« Je ne l’ai pas touchée » : Gérard Depardieu continue de nier toute agression sexuelle

« Je l’ai peut-être frôlée avec le dos dans le couloir, mais je ne l’ai pas touchée ! », a déclaré Gérard Depardieu à la barre ce mercredi 26 mars. Au troisième jour de son procès, l’acteur continue de nier toute agression sexuelle lors du tournage du film « Les Volets verts » de Jean Becker. La veille, il avait déjà nié s’en être pris à l’autre plaignante. Aujourd’hui, Gérard Depardieu et Sarah (prénom modifié), la seconde plaignante, ont livré des versions différentes devant le tribunal correctionnel de Paris.
« Je n’ai pas fait d’agression sexuelle, une agression c’est plus grave que ça, je crois», a déclaré l’acteur. « Plus grave que quoi ? », l’a interpellé l’avocate de Sarah (prénom modifié), Me Claude Vincent. « Plus grave qu’une main aux fesses. Enfin, je n’ai pas mis de main aux fesses ! », s’est empressé d’ajouter l’acteur.
Gérard Depardieu, 76 ans, raconte n’être jamais seul sur un tournage, toujours accompagné de son équipe : habilleuse, maquilleuse, garde du corps. Ce n’est pas ce dont se souvient Sarah, troisième assistante sur le film, chargée, le 1er septembre 2021, d’accompagner l’acteur de la loge vers le plateau.
« Ce soir-là, son équipe n’est pas là », a décrit la jeune femme. « On est parti des loges, il faisait nuit et au bout de la rue, il a mis la main sur ma fesse, il l’a posée tranquillement», a mimé Sarah, debout à la barre, à quelques mètres de Gérard Depardieu. Sarah, 34 ans, a indiqué avoir été agressée ensuite à deux reprises, touchée sur les fesses et sur les seins. Les deux dernières fois, a-t-elle assuré, « j’ai dit non ! », passée la sidération. L’assistante a expliqué avoir d’abord gardé ces épisodes pour elle par peur des conséquences sur son travail, avant d’en parler à sa responsable. C’est cette dernière qui aurait contacté la production du film pour demander des excuses à Gérard Depardieu.
Il s’est excusé « de façon assez énervée», se souvient Sarah, ajoutant qu’ensuite, il lui a fait vivre un enfer, la traitant « de balance», «de folle » et refusant de travailler avec elle. « Je ne voulais pas que des jeunes femmes viennent près de la loge parce que je suis grossier ! », s’est défendu l’acteur pour expliquer son comportement. « J’ai dit : arrêtons avec les personnes choquées, puisqu’un rien choque. Je préfère que ce soit un homme. »

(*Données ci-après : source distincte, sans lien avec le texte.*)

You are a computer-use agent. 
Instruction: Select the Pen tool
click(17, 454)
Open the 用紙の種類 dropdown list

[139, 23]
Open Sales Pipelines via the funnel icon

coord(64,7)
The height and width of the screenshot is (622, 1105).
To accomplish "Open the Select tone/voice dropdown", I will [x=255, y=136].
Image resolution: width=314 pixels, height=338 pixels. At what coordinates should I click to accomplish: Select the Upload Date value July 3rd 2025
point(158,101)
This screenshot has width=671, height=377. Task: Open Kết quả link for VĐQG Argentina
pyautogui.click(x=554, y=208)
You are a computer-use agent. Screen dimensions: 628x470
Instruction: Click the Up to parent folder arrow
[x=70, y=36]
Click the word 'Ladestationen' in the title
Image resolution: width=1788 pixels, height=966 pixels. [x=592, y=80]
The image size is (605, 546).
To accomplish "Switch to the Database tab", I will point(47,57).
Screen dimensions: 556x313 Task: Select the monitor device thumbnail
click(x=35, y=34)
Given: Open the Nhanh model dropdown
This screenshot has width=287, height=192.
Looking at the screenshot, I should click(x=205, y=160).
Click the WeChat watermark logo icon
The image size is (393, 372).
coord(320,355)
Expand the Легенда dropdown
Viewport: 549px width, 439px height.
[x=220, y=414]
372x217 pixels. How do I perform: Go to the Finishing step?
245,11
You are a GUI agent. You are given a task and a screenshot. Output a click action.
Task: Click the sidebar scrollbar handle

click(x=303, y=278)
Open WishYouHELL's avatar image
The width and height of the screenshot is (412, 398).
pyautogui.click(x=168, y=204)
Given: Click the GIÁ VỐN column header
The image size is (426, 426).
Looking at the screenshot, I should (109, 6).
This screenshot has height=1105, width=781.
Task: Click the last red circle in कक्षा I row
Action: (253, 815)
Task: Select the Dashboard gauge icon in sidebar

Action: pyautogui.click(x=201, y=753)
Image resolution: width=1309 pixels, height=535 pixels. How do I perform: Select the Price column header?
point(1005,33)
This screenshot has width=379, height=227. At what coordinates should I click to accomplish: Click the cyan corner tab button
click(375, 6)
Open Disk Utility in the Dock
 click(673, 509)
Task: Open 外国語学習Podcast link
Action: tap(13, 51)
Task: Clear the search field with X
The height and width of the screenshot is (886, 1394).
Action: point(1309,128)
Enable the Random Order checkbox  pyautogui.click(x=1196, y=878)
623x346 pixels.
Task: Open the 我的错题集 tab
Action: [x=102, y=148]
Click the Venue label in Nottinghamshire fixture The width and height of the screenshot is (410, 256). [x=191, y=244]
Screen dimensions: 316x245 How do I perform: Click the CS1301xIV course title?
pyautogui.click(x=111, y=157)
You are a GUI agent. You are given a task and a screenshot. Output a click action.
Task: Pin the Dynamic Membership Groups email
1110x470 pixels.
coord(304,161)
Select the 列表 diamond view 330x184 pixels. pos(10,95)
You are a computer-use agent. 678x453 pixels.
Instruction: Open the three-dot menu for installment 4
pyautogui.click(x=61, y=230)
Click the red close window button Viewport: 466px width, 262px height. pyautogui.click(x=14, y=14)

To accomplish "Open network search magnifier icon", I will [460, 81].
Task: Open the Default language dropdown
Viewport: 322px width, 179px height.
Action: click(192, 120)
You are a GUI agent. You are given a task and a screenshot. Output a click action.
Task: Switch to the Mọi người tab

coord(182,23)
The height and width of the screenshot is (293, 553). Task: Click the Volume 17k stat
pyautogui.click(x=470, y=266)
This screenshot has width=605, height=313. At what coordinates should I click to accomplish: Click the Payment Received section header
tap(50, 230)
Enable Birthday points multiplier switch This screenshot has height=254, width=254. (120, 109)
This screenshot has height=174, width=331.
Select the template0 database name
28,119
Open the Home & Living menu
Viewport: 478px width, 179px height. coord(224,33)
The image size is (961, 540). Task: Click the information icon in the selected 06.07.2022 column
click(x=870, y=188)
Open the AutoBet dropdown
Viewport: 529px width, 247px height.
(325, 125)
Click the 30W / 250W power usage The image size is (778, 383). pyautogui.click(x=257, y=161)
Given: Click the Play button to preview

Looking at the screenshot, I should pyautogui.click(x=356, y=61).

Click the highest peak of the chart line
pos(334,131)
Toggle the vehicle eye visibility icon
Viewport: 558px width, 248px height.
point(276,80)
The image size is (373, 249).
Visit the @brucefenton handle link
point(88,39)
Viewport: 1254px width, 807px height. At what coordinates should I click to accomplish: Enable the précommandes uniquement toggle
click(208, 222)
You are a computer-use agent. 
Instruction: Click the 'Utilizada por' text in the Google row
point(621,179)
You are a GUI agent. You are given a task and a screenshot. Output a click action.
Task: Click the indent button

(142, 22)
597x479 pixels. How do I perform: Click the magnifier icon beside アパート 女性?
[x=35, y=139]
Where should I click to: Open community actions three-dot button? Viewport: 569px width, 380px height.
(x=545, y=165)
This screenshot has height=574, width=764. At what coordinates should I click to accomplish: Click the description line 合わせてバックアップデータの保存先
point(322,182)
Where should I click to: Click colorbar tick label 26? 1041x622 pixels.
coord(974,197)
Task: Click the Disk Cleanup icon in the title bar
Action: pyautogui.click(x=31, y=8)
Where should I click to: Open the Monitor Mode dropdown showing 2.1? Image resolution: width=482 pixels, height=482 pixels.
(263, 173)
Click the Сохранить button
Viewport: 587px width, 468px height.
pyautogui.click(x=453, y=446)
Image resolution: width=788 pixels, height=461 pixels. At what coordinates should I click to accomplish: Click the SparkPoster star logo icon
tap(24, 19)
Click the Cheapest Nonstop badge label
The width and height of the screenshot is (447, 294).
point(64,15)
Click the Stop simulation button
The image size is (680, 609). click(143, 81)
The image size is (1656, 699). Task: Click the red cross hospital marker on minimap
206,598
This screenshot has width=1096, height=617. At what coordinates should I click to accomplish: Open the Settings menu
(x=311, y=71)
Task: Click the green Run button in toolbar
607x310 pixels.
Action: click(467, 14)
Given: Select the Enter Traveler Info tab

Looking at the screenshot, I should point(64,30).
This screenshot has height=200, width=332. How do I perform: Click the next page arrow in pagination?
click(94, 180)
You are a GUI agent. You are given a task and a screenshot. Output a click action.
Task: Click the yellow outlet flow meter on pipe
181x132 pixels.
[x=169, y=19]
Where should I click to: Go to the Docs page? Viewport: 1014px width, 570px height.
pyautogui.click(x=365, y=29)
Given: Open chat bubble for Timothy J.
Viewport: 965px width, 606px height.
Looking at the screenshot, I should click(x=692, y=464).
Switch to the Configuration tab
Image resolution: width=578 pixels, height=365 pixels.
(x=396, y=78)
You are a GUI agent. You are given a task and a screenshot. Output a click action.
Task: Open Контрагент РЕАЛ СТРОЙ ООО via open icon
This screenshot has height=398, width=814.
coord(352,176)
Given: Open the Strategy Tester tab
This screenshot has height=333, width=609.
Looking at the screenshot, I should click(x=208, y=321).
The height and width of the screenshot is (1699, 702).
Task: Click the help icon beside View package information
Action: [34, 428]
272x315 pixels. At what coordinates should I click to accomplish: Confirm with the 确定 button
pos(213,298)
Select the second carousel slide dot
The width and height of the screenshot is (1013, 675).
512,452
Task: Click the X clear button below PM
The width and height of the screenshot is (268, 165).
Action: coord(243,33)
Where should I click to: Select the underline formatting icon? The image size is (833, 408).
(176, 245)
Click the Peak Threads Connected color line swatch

« Mais M. Depardieu, elle ne dénonce pas que vos mots, mais aussi des gestes ! », est alors intervenu le président du tribunal. « Je suis vulgaire, grossier, ordurier, je veux bien ! Mais je ne suis pas que ça ! Je respecte les gens ! », s’est indigné l’acteur. « Je ne touche pas. »
Citée comme témoin par la défense de Gérard Depardieu, Fanny Ardant a déclaré n’avoir « jamais assisté à un geste que j’aurais trouvé choquant ». « Je suis une femme moi-même, j’ai connu des choses comme ça, j’ai balancé des claques, des insultes. Je sais qu’on peut dire non à Gérard », a ajouté l’actrice, qui a embrassé son « ami de toujours » en quittant la salle d’audience.

L’actrice a déclamé un long message d’amitié au prévenu. « Je suis ici comme amie de Gérard, je le connais depuis tout le temps donc je peux parler pour lui devant cette cour », a-t-elle lancé. « Ce que je veux dire c’est que le monde a changé, la société a changé, les repères ne sont plus les mêmes, il y a des choses qu’on tolérait et qui ne sont plus tolérables », a fait valoir Fanny Ardant.